First, we load the libraries we will use.
library(R.utils)
library(lubridate)
library(dplyr)
Then we load the file.
download.file(url = "https://d396qusza40orc.cloudfront.net/repdata%2Fdata%2FStormData.csv.bz2",
destfile = "stormdata.csv.bz2", method = "curl")
bunzip2(filename = "stormdata.csv.bz2", remove = TRUE, overwrite = TRUE)
storm.df <- read.csv("stormdata.csv", strip.white = TRUE)
Then we make certain adjustments to the dataset.
storm.df$REMARKS <- as.character(storm.df$REMARKS)
storm.df$BGN_DATE <- mdy_hms(storm.df$BGN_DATE)
storm.df$year <- format(storm.df$BGN_DATE, "%Y")
storm.df$year <- as.numeric(storm.df$year)
We make a histogram to see in which years there were most events. It looks like the events have increased in frequency in the 1990s, which is probably due to better measurement.
hist(storm.df$year, breaks = 60, xlab = "Year", main = "Damaging Weather Events in USA")
abline(v = 1993, col = "red")
We see that they have increased after 1993. So we subset the data. We also don’t need many of the other variables.

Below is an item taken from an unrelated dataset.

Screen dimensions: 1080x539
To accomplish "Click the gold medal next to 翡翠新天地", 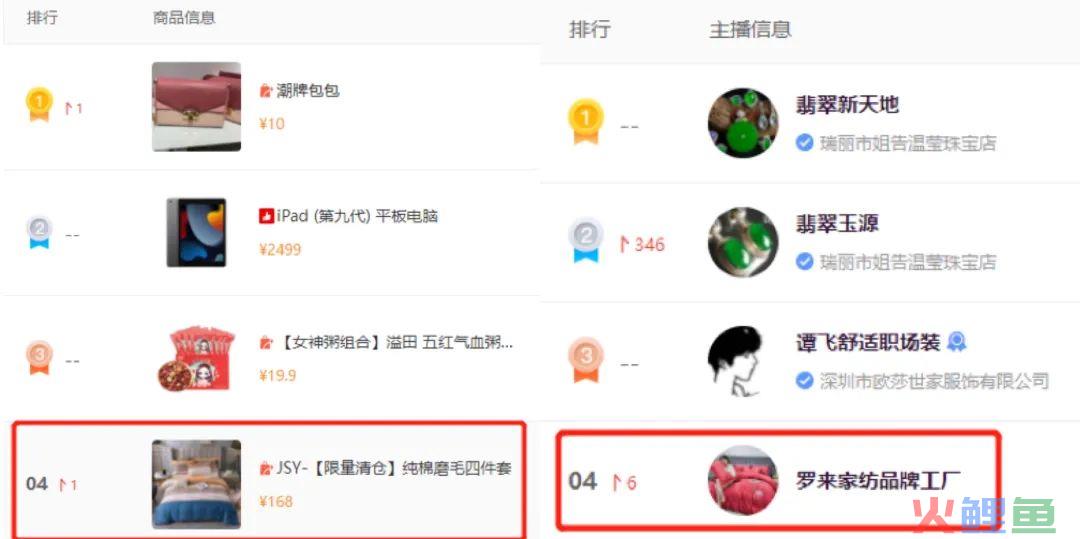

storm1993on.df <- subset(storm.df, storm.df$year >= 1993)
storm_tbl <- tbl_df(storm1993on.df)
storm_small_tbl <- select(storm_tbl, contains("year"),
contains("BGN_DATE"),
contains("EVTYPE"),
contains("FATALITIES"),
contains("INJURIES"),
contains("PROPDMG"),
contains("CROPDMG"))
View fatalities
fatalities_tbl <- storm_small_tbl %>% group_by(EVTYPE) %>% summarise(sum(FATALITIES))

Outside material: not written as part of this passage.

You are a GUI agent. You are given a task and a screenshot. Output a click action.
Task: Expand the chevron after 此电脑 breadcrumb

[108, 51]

colnames(fatalities_tbl) <- c("event", "fatalities")
head(arrange(fatalities_tbl, desc(fatalities)), n = 20)
## Source: local data frame [20 x 2]
##
## event fatalities
## 1 EXCESSIVE HEAT 1903
## 2 TORNADO 1621
## 3 FLASH FLOOD 978
## 4 HEAT 937
## 5 LIGHTNING 816
## 6 FLOOD 470
## 7 RIP CURRENT 368
## 8 HIGH WIND 248
## 9 TSTM WIND 241
## 10 AVALANCHE 224
## 11 WINTER STORM 206
## 12 RIP CURRENTS 204
## 13 HEAT WAVE 172
## 14 EXTREME COLD 160
## 15 THUNDERSTORM WIND 133
## 16 HEAVY SNOW 127
## 17 EXTREME COLD/WIND CHILL 125
## 18 STRONG WIND 103
## 19 BLIZZARD 101
## 20 HIGH SURF 101
View injuries
injuries_tbl <- storm_small_tbl %>% group_by(EVTYPE) %>% summarise(sum(INJURIES))

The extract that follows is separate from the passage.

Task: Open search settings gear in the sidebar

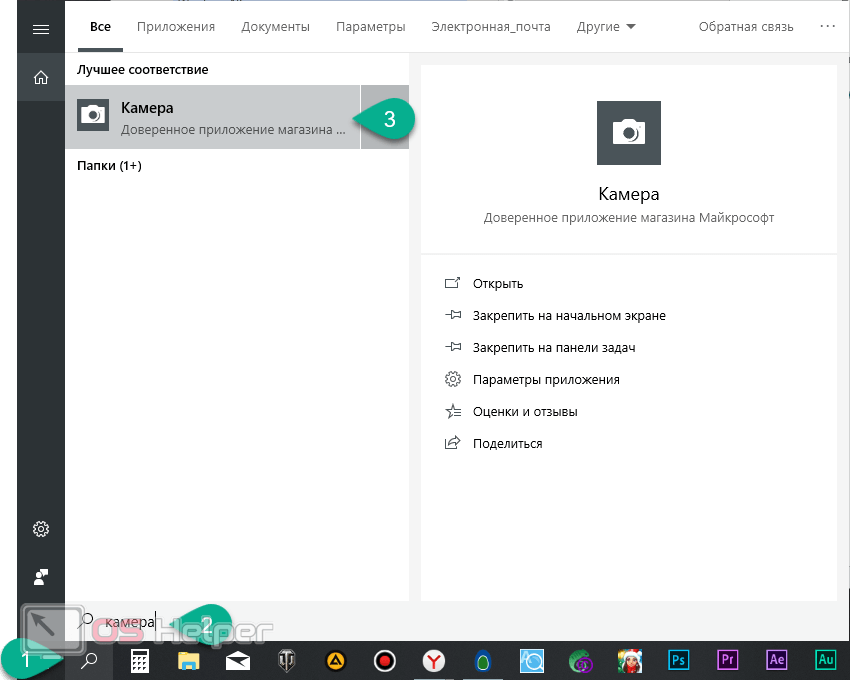Action: tap(41, 529)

colnames(injuries_tbl) <- c("event", "injuries")
head(arrange(injuries_tbl, desc(injuries)), n = 20)
## Source: local data frame [20 x 2]
##
## event injuries
## 1 TORNADO 23310
## 2 FLOOD 6789
## 3 EXCESSIVE HEAT 6525
## 4 LIGHTNING 5230
## 5 TSTM WIND 3631
## 6 HEAT 2100
## 7 ICE STORM 1975
## 8 FLASH FLOOD 1777
## 9 THUNDERSTORM WIND 1488
## 10 WINTER STORM 1321
## 11 HURRICANE/TYPHOON 1275
## 12 HIGH WIND 1137
## 13 HEAVY SNOW 1021
## 14 HAIL 960
## 15 WILDFIRE 911
## 16 THUNDERSTORM WINDS 908
## 17 BLIZZARD 805
## 18 FOG 734
## 19 WILD/FOREST FIRE 545
## 20 DUST STORM 440
Property damage
property_tbl <- storm_small_tbl %>% group_by(EVTYPE) %>% summarise(sum(PROPDMG))
colnames(property_tbl) <- c("event", "property_damage")
head(arrange(property_tbl, desc(property_damage)), n = 20)
## Source: local data frame [20 x 2]
##
## event property_damage
## 1 FLASH FLOOD 1420124.59
## 2 TORNADO 1387757.09
## 3 TSTM WIND 1335965.61
## 4 FLOOD 899938.48
## 5 THUNDERSTORM WIND 876844.17
## 6 HAIL 688693.38
## 7 LIGHTNING 603351.78
## 8 THUNDERSTORM WINDS 446293.18
## 9 HIGH WIND 324731.56
## 10 WINTER STORM 132720.59
## 11 HEAVY SNOW 122251.99
## 12 WILDFIRE 84459.34
## 13 ICE STORM 66000.67
## 14 STRONG WIND 62993.81
## 15 HIGH WINDS 55625.00
## 16 HEAVY RAIN 50842.14
## 17 TROPICAL STORM 48423.68
## 18 WILD/FOREST FIRE 39344.95
## 19 FLASH FLOODING 28497.15
## 20 URBAN/SML STREAM FLD 26051.94
Crop damage
crop_tbl <- storm_small_tbl %>% group_by(EVTYPE) %>% summarise(sum(CROPDMG))
colnames(crop_tbl) <- c("event", "crop_damage")
head(arrange(crop_tbl, desc(crop_damage)), n = 20)
## Source: local data frame [20 x 2]
##
## event crop_damage
## 1 HAIL 579596.28
## 2 FLASH FLOOD 179200.46
## 3 FLOOD 168037.88
## 4 TSTM WIND 109202.60
## 5 TORNADO 100018.52
## 6 THUNDERSTORM WIND 66791.45
## 7 DROUGHT 33898.62
## 8 THUNDERSTORM WINDS 18684.93
## 9 HIGH WIND 17283.21
## 10 HEAVY RAIN 11122.80
## 11 FROST/FREEZE 7034.14
## 12 EXTREME COLD 6121.14
## 13 TROPICAL STORM 5899.12
## 14 HURRICANE 5339.31
## 15 FLASH FLOODING 5126.05
## 16 HURRICANE/TYPHOON 4798.48
## 17 WILDFIRE 4364.20
## 18 TSTM WIND/HAIL 4356.65
## 19 WILD/FOREST FIRE 4189.54
## 20 LIGHTNING 3580.61
Excessive heat, tornado, and flood are the most dangerous events for humans. Hail, TSTM wind, flash flood and tornado have the highest economic impact.